Oh wow. This was the first computer book I ever owned. My parents bought me an Apple IIc when I was 11, causing me to nearly wet my pants, and I'm quite certain that everyone in the neighborhood heard the screaming.

I spent hours and days typing these programs in. Occasionally, they even worked.


I was 10, but this pretty much describes word for word what happened in my house.


I was 28 but pretty much had the same reaction.


Same here, though I had to get this book from my school library. High School library. Years after my 520 ST was already out of date. I programmed in the basketball game, which took about an hour or so, as I recall. The next year I got a Mac LC III and joined the modern age.

Great book though.


I gotta say, it was weird for me to do my daily visit to Hacker News and see my own site on the homepage.

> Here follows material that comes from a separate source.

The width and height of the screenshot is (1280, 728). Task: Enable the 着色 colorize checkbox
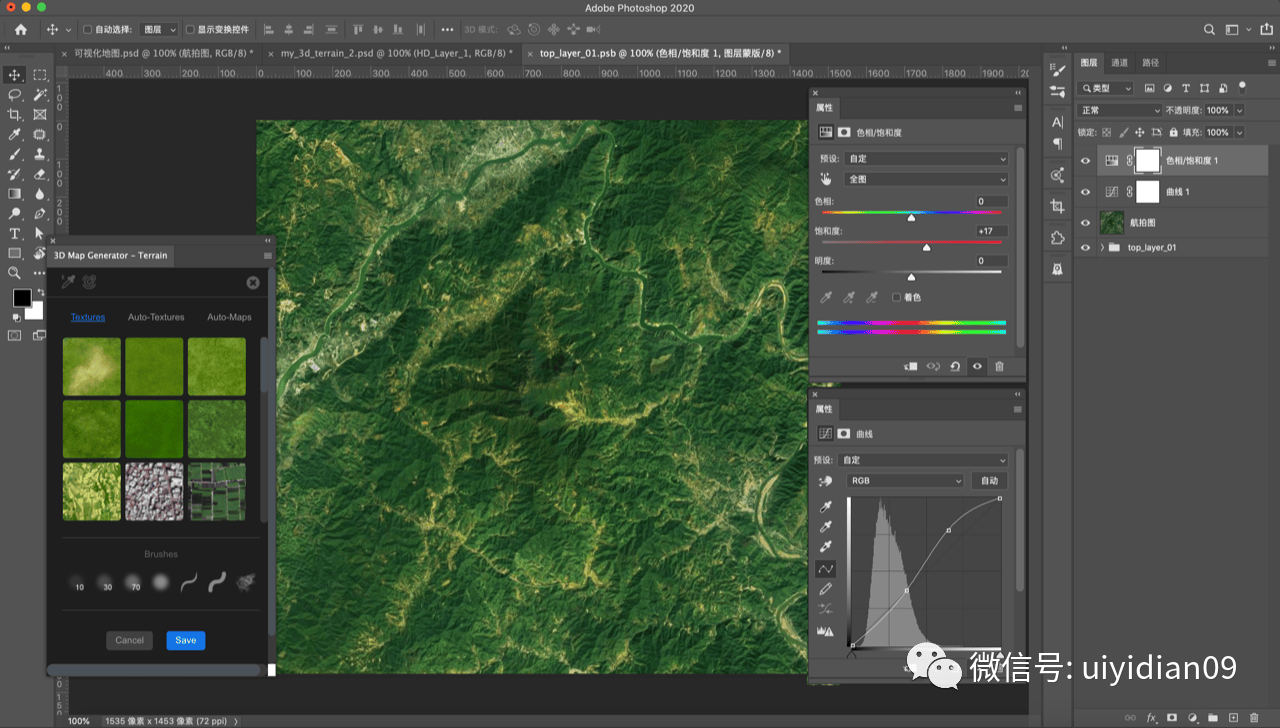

I run www.atariarchives.org and www.AtariMagazines.com (started that site in 1996. It has the full text of a bunch of old computer magazines including Creative Computing and Antic and more). I also run FlightSimBooks.com, full text of classic flight simulator books.

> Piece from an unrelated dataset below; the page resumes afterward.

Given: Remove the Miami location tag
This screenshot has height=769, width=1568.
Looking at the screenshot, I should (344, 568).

If you want to help out with this stuff, find me at www.savetz.com. Need reliable volunteers.


Also, if you love and remember the robot cartoons in the book, visit the artist's page at www.bekerbots.com


I've got most of those games up in http://telehack.com/

Just type basic and then dir to list them.


Just played Hammurabi. Never seen it before but that's a fun game!


starwars in ascii! Wow!


The follow up book, "More BASIC Computer Games" is also there: http://www.atariarchives.org/morebasicgames/

You can show your age by pointing out that BASIC is an acronym and should be all-caps... :\


Oh man, I remember going to my uncles house and spending hours trying to decide which program to choose, this book and others. Then Id spend the afternoon typing it in and trying to get it working.

If I was real lucky I'd get it going and get to show it off, or occasionally if there was time Id try and write out a two player one so I could share with my sister.

I must have only be 7 or something. I used to look forward to those visits so much... and being blown away by "The Hobbit" I wanted to play that game so much...

http://en.wikipedia.org/wiki/The_Hobbit_(1982_video_game)


My fingers started to hurt when I saw this...my first programming environment was flat-keyboard Atari 400 with a BASIC cartridge.


Oh man, the membrane keyboard. Now, did you save your files to cassette or did you have the Atari disk drive? The Atari 800 was a very decent machine. I remember having to translate some statements into Apple Basic on the ][+ and getting confused trying to debug things after running renum when then line numbers no longer matched what was in the book.


Cassette of course! If I remember correctly, it took 30 minutes to load programs I had written. Maybe it just seemed that long to me, or maybe that was the write times.


I was so happy when I saved up enough money to buy an Indus floppy drive. It was heaven compared to the damn 410. I still cannot believe how much typing I did on the Atari 400's keyboard.

I miss Antic and Creative Computing.


I typed in many of these, but I still don't remember any that were particularly fun, even back then :)


This was the book I learned how to program with. I had actually not seen the cover since I lost it way back when. So, thanks for the trip down memory lane.


Out of curiosity, did any Atari computer owners on HN, have the Action! Programming language cartridge?


I had this when I was a kid. I picked up a copy on eBay a few years back.


Blast from the past- I remember typing these in as a kid.


Is that Bill Gates right of the robot?


To be fair, all the 8-bit computers I used in the 80's had Microsoft BASIC in ROM. Oddly enough, the Ataris didn't use Microsoft's interpreter.


And the Atari 400 my brother had, we had to buy the damn BASIC cartridge separately.

Of course, my brother became a Star Raiders ace, rather than a programming ace like me, ahem.